## EXERCISE DIRECTIONS
Each line of the data below that contains "Delen" must be copied.

## DATA RECORDS
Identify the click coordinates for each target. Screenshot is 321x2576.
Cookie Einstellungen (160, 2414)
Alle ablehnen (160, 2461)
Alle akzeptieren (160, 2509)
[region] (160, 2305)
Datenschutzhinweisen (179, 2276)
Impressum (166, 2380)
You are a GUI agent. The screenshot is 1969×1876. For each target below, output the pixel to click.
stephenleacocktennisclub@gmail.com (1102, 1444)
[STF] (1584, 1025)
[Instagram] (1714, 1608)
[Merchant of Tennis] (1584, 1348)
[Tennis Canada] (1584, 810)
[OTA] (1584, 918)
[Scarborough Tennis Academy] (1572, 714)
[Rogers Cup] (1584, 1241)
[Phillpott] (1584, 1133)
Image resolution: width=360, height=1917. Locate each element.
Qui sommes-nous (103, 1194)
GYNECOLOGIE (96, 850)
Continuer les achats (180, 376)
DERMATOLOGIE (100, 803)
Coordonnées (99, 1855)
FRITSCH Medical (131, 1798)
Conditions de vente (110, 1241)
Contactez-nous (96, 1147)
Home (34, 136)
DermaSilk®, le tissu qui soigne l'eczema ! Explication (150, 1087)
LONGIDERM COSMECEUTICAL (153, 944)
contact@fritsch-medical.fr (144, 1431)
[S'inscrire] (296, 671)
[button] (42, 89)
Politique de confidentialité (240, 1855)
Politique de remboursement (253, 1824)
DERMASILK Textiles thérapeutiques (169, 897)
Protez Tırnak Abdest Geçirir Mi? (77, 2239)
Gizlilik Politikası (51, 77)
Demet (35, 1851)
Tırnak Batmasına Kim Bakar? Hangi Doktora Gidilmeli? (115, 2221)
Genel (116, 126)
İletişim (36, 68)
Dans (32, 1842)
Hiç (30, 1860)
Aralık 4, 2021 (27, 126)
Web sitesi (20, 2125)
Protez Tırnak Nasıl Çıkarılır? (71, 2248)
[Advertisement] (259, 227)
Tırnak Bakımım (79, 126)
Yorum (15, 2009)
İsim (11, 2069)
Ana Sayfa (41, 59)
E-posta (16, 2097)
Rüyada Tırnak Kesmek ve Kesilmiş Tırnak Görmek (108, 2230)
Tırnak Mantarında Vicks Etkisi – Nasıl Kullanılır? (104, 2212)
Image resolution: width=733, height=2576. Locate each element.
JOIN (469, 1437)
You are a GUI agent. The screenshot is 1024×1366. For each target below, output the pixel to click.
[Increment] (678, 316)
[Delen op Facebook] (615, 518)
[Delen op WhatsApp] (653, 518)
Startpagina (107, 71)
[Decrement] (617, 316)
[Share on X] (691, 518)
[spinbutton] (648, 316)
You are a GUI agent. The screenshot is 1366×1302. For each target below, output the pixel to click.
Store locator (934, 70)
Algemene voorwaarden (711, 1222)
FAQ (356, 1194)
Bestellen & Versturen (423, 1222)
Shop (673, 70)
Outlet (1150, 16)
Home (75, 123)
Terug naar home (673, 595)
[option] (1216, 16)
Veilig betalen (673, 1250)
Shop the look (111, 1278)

## OUTPUT BELOW
[Delen op Facebook] (615, 518)
[Delen op WhatsApp] (653, 518)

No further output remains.